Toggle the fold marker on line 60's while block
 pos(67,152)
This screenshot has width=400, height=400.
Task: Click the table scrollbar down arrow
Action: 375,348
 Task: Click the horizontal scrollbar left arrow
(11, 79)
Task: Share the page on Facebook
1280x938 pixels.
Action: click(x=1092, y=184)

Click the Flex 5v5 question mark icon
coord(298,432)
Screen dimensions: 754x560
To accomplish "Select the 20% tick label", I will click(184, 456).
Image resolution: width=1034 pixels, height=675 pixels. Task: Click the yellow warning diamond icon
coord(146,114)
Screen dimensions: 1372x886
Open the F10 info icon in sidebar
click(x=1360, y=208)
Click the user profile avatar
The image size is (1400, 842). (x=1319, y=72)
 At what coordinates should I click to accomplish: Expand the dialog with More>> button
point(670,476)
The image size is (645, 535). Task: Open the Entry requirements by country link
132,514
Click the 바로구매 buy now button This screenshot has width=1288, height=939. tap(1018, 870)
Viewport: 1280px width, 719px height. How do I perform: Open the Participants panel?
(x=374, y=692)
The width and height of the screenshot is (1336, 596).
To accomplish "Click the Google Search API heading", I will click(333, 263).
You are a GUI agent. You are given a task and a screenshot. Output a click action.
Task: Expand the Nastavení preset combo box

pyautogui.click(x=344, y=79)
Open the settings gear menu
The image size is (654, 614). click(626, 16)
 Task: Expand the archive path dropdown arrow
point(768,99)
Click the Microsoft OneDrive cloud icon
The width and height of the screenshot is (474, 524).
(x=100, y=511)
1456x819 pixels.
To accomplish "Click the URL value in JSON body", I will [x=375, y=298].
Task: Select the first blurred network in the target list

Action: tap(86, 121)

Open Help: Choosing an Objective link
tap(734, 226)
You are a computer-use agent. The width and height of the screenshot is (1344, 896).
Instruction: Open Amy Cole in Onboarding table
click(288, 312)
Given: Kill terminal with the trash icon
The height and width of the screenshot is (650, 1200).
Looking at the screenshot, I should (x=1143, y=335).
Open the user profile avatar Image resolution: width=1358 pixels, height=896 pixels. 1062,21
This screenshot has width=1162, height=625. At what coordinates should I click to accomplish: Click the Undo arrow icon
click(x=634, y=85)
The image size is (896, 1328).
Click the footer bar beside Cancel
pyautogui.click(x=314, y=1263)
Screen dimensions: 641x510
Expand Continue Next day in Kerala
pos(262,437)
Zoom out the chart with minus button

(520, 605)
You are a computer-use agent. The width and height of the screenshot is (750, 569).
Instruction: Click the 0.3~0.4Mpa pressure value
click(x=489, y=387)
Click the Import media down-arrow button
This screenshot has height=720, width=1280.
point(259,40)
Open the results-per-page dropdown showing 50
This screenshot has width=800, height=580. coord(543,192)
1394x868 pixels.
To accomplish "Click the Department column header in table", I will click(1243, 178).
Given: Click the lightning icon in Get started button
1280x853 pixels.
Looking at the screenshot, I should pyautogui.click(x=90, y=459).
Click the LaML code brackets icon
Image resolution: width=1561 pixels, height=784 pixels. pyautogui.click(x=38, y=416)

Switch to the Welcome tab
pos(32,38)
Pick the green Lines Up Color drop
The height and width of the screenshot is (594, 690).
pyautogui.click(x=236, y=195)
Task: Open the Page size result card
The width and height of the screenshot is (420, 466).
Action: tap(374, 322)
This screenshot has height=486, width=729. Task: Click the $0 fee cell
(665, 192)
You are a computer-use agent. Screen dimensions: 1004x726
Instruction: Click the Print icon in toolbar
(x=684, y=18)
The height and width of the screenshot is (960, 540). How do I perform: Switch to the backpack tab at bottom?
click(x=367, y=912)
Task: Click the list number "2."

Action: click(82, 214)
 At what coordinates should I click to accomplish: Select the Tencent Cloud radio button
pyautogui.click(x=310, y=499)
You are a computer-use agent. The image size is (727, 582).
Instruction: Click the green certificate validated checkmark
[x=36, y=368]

* * * * * * *

▶ GIVEN PROBLEM:
Reproduce the material above in full, substituting "screen-control agent" for each occurrence of "computer-use agent" and leaving all other text unchanged.

▶ CORRECT RESPONSE:
Toggle the fold marker on line 60's while block
 pos(67,152)
This screenshot has width=400, height=400.
Task: Click the table scrollbar down arrow
Action: 375,348
 Task: Click the horizontal scrollbar left arrow
(11, 79)
Task: Share the page on Facebook
1280x938 pixels.
Action: click(x=1092, y=184)

Click the Flex 5v5 question mark icon
coord(298,432)
Screen dimensions: 754x560
To accomplish "Select the 20% tick label", I will click(184, 456).
Image resolution: width=1034 pixels, height=675 pixels. Task: Click the yellow warning diamond icon
coord(146,114)
Screen dimensions: 1372x886
Open the F10 info icon in sidebar
click(x=1360, y=208)
Click the user profile avatar
The image size is (1400, 842). (x=1319, y=72)
 At what coordinates should I click to accomplish: Expand the dialog with More>> button
point(670,476)
The image size is (645, 535). Task: Open the Entry requirements by country link
132,514
Click the 바로구매 buy now button This screenshot has width=1288, height=939. tap(1018, 870)
Viewport: 1280px width, 719px height. How do I perform: Open the Participants panel?
(x=374, y=692)
The width and height of the screenshot is (1336, 596).
To accomplish "Click the Google Search API heading", I will click(333, 263).
You are a GUI agent. You are given a task and a screenshot. Output a click action.
Task: Expand the Nastavení preset combo box

pyautogui.click(x=344, y=79)
Open the settings gear menu
The image size is (654, 614). click(626, 16)
 Task: Expand the archive path dropdown arrow
point(768,99)
Click the Microsoft OneDrive cloud icon
The width and height of the screenshot is (474, 524).
(x=100, y=511)
1456x819 pixels.
To accomplish "Click the URL value in JSON body", I will [x=375, y=298].
Task: Select the first blurred network in the target list

Action: tap(86, 121)

Open Help: Choosing an Objective link
tap(734, 226)
You are a screen-control agent. The width and height of the screenshot is (1344, 896).
Instruction: Open Amy Cole in Onboarding table
click(288, 312)
Given: Kill terminal with the trash icon
The height and width of the screenshot is (650, 1200).
Looking at the screenshot, I should (x=1143, y=335).
Open the user profile avatar Image resolution: width=1358 pixels, height=896 pixels. 1062,21
This screenshot has width=1162, height=625. At what coordinates should I click to accomplish: Click the Undo arrow icon
click(x=634, y=85)
The image size is (896, 1328).
Click the footer bar beside Cancel
pyautogui.click(x=314, y=1263)
Screen dimensions: 641x510
Expand Continue Next day in Kerala
pos(262,437)
Zoom out the chart with minus button

(520, 605)
You are a screen-control agent. The width and height of the screenshot is (750, 569).
Instruction: Click the 0.3~0.4Mpa pressure value
click(x=489, y=387)
Click the Import media down-arrow button
This screenshot has height=720, width=1280.
point(259,40)
Open the results-per-page dropdown showing 50
This screenshot has width=800, height=580. coord(543,192)
1394x868 pixels.
To accomplish "Click the Department column header in table", I will click(1243, 178).
Given: Click the lightning icon in Get started button
1280x853 pixels.
Looking at the screenshot, I should pyautogui.click(x=90, y=459).
Click the LaML code brackets icon
Image resolution: width=1561 pixels, height=784 pixels. pyautogui.click(x=38, y=416)

Switch to the Welcome tab
pos(32,38)
Pick the green Lines Up Color drop
The height and width of the screenshot is (594, 690).
pyautogui.click(x=236, y=195)
Task: Open the Page size result card
The width and height of the screenshot is (420, 466).
Action: tap(374, 322)
This screenshot has height=486, width=729. Task: Click the $0 fee cell
(665, 192)
You are a screen-control agent. Screen dimensions: 1004x726
Instruction: Click the Print icon in toolbar
(x=684, y=18)
The height and width of the screenshot is (960, 540). How do I perform: Switch to the backpack tab at bottom?
click(x=367, y=912)
Task: Click the list number "2."

Action: click(82, 214)
 At what coordinates should I click to accomplish: Select the Tencent Cloud radio button
pyautogui.click(x=310, y=499)
You are a screen-control agent. The image size is (727, 582).
Instruction: Click the green certificate validated checkmark
[x=36, y=368]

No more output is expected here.